Claims priority of provisional application 63/195,796, filed on Jun. 2, 2021.
Prior Publication US 2022/0392089 A1, Dec. 8, 2022
Int. Cl. G06T 7/50 (2017.01); G05D 1/00 (2006.01); G06N 3/045 (2023.01); G06N 3/08 (2023.01); G06T 7/246 (2017.01); G06T 7/55 (2017.01); G06T 7/73 (2017.01)

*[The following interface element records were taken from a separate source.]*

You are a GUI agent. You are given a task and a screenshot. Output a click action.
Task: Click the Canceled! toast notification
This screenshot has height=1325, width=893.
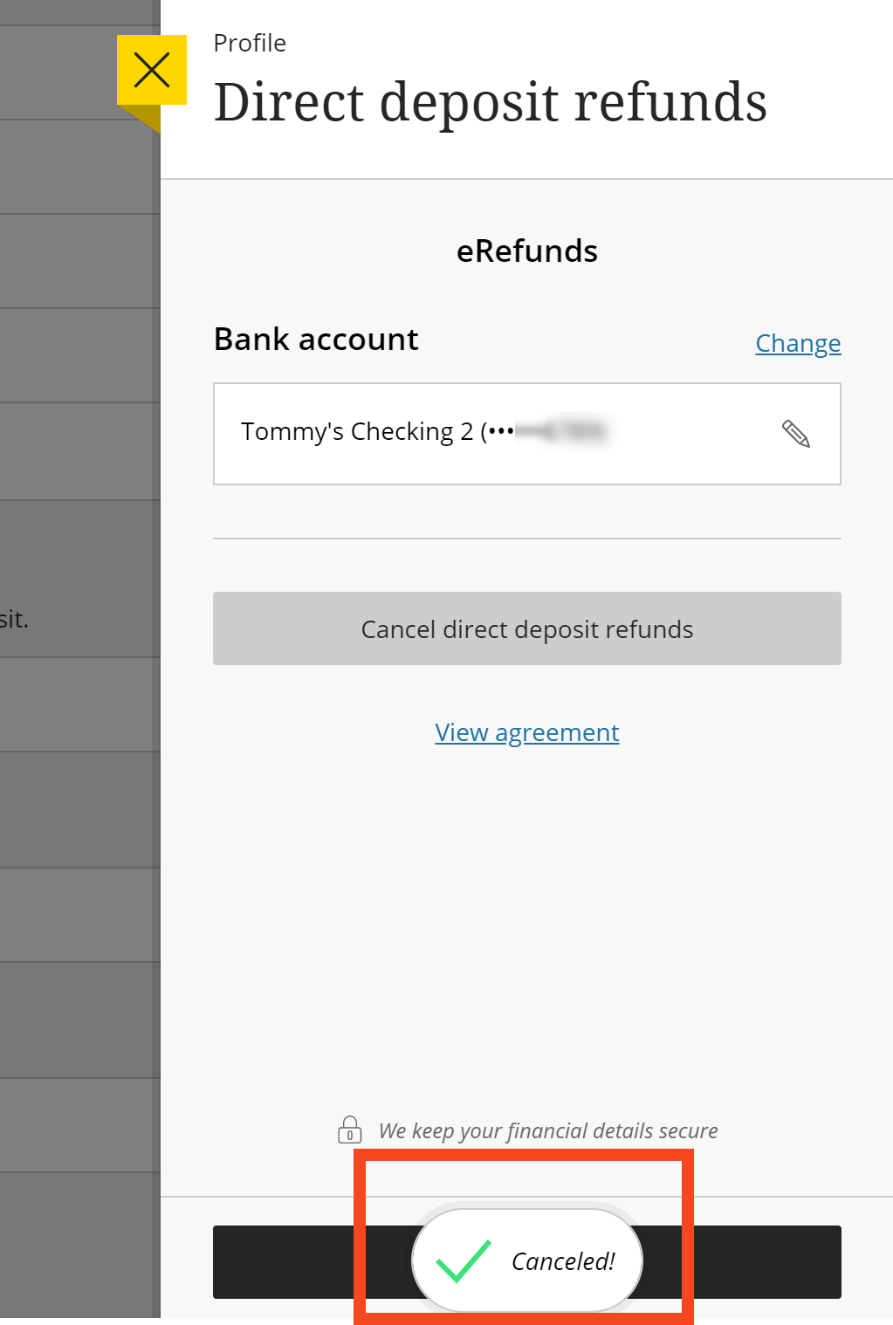click(x=527, y=1260)
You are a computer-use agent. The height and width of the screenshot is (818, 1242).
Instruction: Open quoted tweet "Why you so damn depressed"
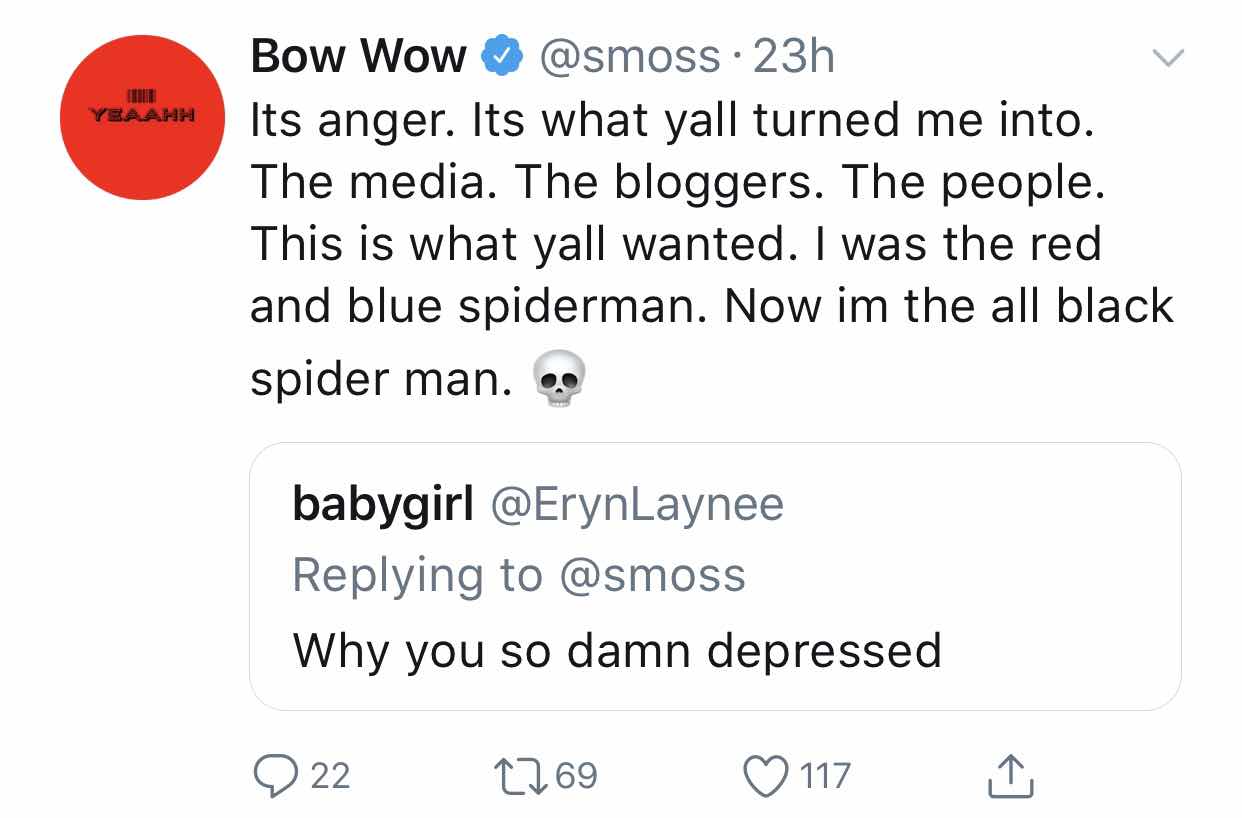617,650
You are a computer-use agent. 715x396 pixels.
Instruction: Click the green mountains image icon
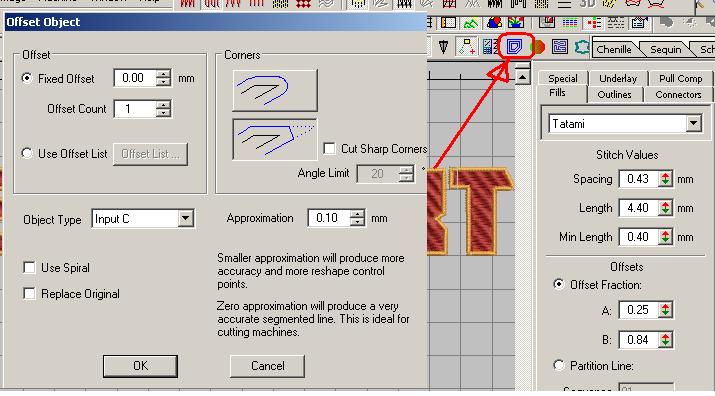pyautogui.click(x=471, y=22)
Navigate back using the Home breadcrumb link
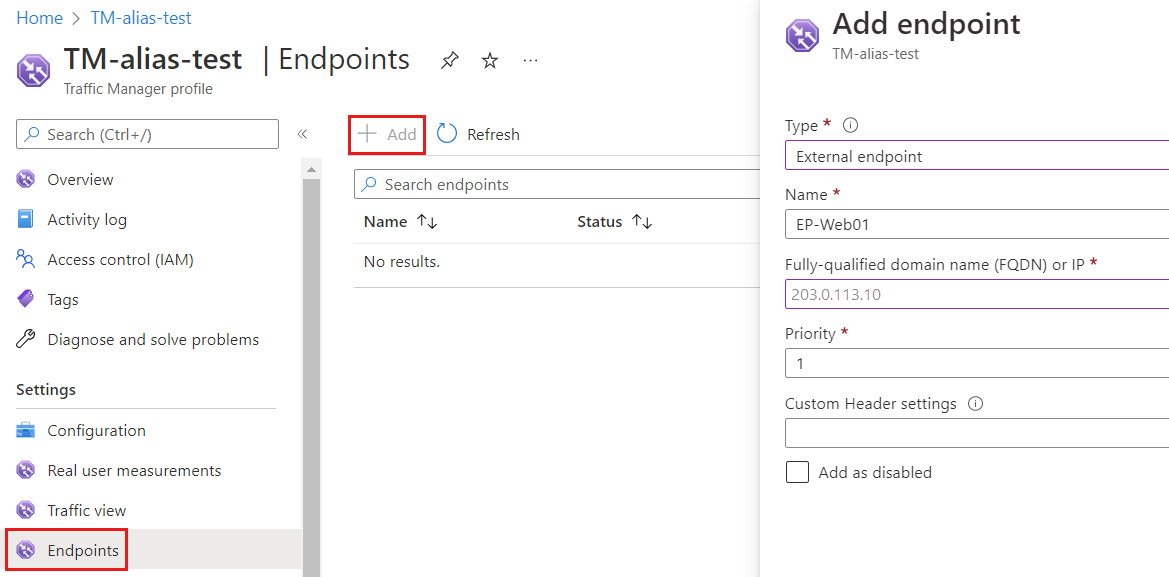The height and width of the screenshot is (577, 1169). click(x=39, y=17)
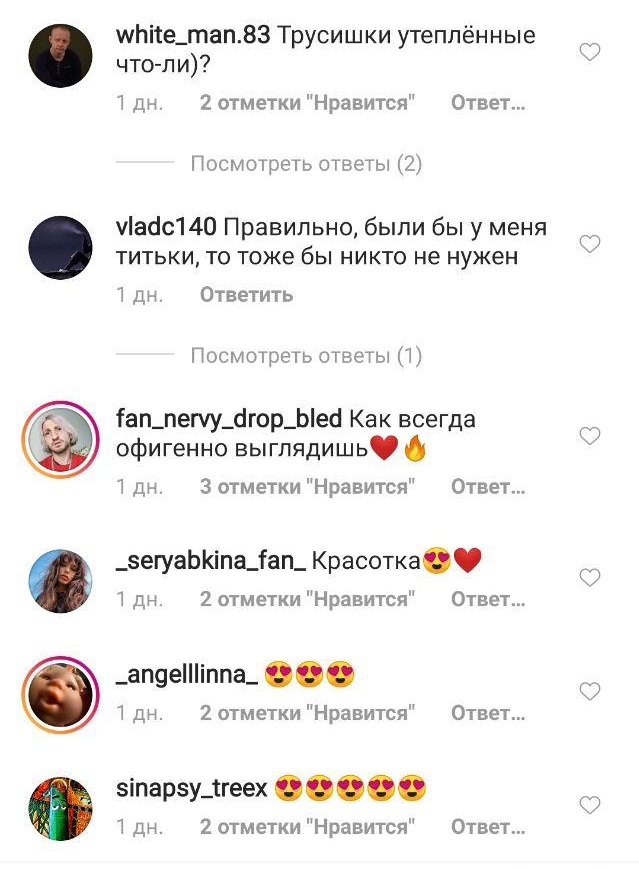The image size is (639, 869).
Task: View _angelllinna_ story ring avatar
Action: pos(60,695)
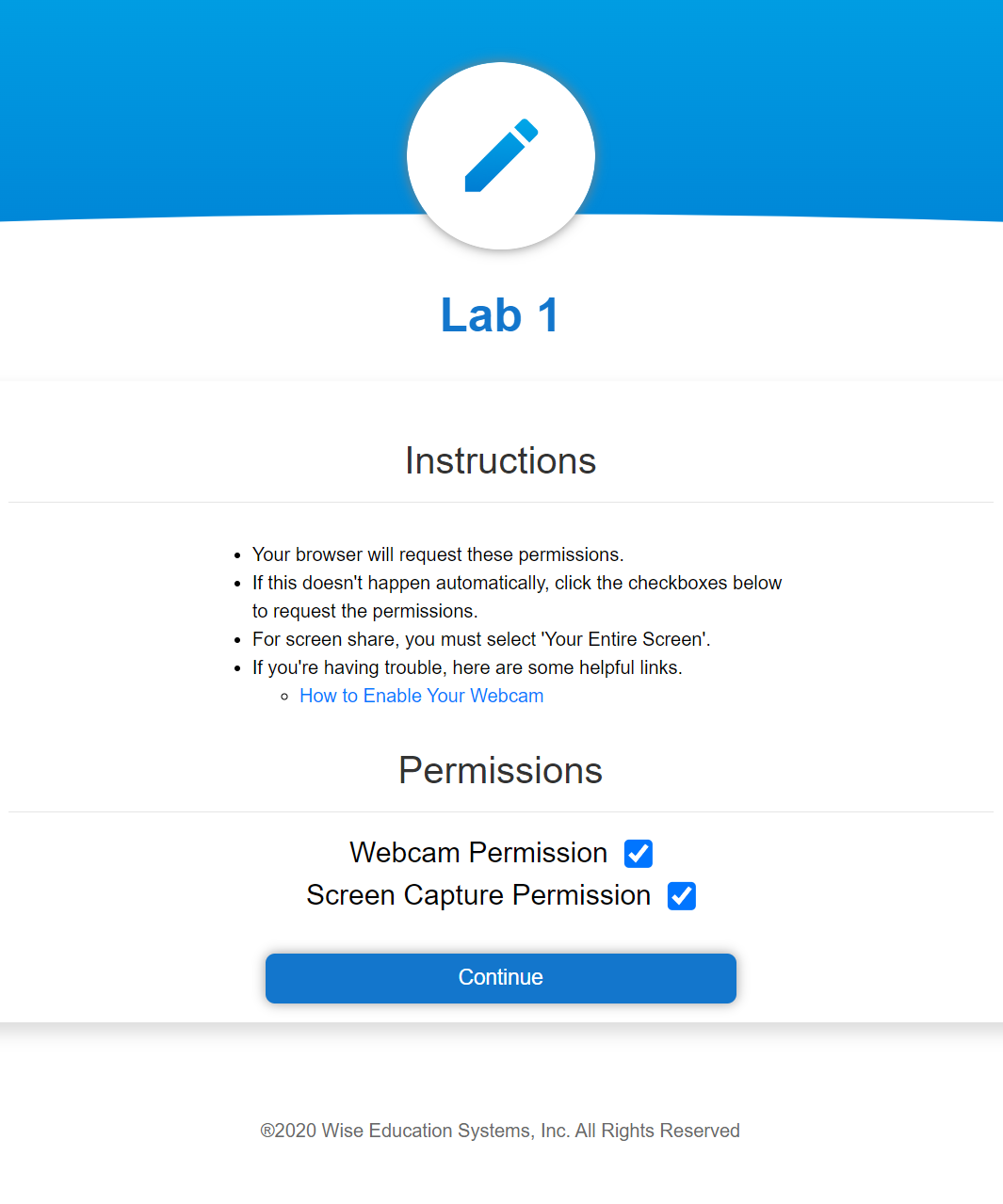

CPC G06T 7/248 (2017.01) [G05D 1/0221 (2013.01); G05D 1/0246 (2013.01); G06N 3/045 (2023.01); G06N 3/08 (2013.01); G06T 7/50 (2017.01); G06T 7/55 (2017.01); G06T 7/73 (2017.01); G06T 2207/10024 (2013.01); G06T 2207/20081 (2013.01); G06T 2207/20084 (2013.01)]

17 Claims

12. A method, comprising:

jointly training a machine-learning-based monocular optical flow, depth, and scene flow estimator by:

processing a pair of temporally adjacent monocular image frames using a first neural network structure to produce an optical flow estimate and to extract, from at least one image frame in the pair of temporally adjacent monocular image frames, a set of encoded image context features;

triangulating the optical flow estimate to generate a depth map;

extracting a set of encoded depth context features from the depth map using a depth context encoder; and

combining the set of encoded image context features and the set of encoded depth context features to improve performance of a second neural network structure in estimating depth and scene flow, wherein the processing the pair of temporally adjacent monocular image frames using the first neural network structure to produce the optical flow estimate and to extract, from the at least one image frame in the pair of temporally adjacent monocular image frames, the set of encoded image context features includes:

extracting the set of encoded image context features using a Red-Green-Blue (RGB) context encoder;

extracting a set of encoded image features from the pair of temporally adjacent monocular image frames using a RGB encoder;

processing the set of encoded image features using a correlation layer to generate a correlation volume; and

refining iteratively an initial estimate of optical flow based, at least in part, on the set of encoded image context features using a Gated-Recurrent-Units-based update operator and the correlation volume.